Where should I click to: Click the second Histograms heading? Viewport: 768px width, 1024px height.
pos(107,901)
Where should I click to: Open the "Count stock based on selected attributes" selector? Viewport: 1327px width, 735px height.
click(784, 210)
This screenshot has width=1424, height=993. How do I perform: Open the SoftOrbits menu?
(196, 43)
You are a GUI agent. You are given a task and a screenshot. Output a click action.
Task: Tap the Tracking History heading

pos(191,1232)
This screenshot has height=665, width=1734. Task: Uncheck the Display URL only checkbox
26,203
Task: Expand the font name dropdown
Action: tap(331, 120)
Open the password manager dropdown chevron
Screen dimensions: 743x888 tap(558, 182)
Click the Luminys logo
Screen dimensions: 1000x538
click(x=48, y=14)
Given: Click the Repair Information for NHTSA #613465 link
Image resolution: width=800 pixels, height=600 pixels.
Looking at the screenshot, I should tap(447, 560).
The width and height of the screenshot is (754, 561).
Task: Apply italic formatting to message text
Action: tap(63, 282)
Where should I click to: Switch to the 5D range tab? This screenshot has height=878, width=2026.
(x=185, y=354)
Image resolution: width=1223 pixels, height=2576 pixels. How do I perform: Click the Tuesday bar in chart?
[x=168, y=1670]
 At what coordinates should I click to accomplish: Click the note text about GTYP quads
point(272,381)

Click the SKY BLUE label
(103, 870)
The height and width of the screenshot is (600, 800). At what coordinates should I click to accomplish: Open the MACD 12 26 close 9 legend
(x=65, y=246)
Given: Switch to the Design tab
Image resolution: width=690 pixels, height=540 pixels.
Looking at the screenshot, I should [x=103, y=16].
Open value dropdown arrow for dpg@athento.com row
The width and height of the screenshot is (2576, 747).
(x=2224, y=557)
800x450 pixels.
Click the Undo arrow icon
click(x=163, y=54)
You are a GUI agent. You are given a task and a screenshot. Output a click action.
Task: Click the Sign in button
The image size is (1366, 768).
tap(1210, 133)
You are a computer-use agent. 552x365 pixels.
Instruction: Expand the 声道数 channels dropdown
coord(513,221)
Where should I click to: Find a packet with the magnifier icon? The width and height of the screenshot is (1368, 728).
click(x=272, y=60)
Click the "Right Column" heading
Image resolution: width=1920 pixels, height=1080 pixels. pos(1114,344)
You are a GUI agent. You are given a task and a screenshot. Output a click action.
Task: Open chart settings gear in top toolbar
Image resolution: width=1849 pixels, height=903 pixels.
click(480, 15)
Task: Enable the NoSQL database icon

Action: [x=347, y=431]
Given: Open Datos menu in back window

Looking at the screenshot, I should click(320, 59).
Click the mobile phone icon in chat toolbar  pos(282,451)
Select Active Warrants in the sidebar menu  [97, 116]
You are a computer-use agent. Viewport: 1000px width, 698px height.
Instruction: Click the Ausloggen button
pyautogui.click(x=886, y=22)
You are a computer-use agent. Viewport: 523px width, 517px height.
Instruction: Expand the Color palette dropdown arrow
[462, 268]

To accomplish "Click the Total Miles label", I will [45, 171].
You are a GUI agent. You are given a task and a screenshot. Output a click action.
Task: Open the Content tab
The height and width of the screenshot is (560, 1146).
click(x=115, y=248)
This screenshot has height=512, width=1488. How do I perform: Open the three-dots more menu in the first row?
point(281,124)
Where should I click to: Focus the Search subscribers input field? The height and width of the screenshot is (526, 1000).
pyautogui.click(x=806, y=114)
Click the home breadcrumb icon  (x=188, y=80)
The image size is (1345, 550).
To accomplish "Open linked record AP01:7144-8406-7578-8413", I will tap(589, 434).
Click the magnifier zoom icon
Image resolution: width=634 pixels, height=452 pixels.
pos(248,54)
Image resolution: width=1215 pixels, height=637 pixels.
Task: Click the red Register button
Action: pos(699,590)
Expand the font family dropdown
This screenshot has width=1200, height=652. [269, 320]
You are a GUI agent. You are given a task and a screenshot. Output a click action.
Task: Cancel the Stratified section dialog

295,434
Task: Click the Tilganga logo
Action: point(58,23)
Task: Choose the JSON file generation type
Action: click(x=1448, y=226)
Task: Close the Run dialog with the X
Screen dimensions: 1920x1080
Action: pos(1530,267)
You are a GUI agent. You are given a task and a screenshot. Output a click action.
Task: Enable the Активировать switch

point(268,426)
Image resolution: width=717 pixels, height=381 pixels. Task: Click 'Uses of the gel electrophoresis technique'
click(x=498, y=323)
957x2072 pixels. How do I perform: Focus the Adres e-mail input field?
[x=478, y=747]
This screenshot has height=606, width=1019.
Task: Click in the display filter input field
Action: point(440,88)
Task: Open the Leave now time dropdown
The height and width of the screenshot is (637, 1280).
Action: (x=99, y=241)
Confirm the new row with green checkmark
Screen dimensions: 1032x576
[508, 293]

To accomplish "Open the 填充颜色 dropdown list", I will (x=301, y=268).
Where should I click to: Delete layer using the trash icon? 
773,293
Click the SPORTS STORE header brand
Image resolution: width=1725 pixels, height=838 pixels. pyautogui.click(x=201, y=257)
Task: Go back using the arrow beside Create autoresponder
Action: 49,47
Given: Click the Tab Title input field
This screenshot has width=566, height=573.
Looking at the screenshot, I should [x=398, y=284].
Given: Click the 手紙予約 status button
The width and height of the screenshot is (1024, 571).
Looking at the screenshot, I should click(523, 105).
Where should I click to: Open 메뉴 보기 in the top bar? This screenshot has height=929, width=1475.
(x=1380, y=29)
———
ACTION ITEM:
Take the records above and return, word for word, only the lines that fall from the line with "Image resolution: width=1223" to the line with "Open value dropdown", both of them included.

ANSWER SECTION:
Image resolution: width=1223 pixels, height=2576 pixels. How do I perform: Click the Tuesday bar in chart?
[x=168, y=1670]
 At what coordinates should I click to accomplish: Click the note text about GTYP quads
point(272,381)

Click the SKY BLUE label
(103, 870)
The height and width of the screenshot is (600, 800). At what coordinates should I click to accomplish: Open the MACD 12 26 close 9 legend
(x=65, y=246)
Given: Switch to the Design tab
Image resolution: width=690 pixels, height=540 pixels.
Looking at the screenshot, I should [x=103, y=16].
Open value dropdown arrow for dpg@athento.com row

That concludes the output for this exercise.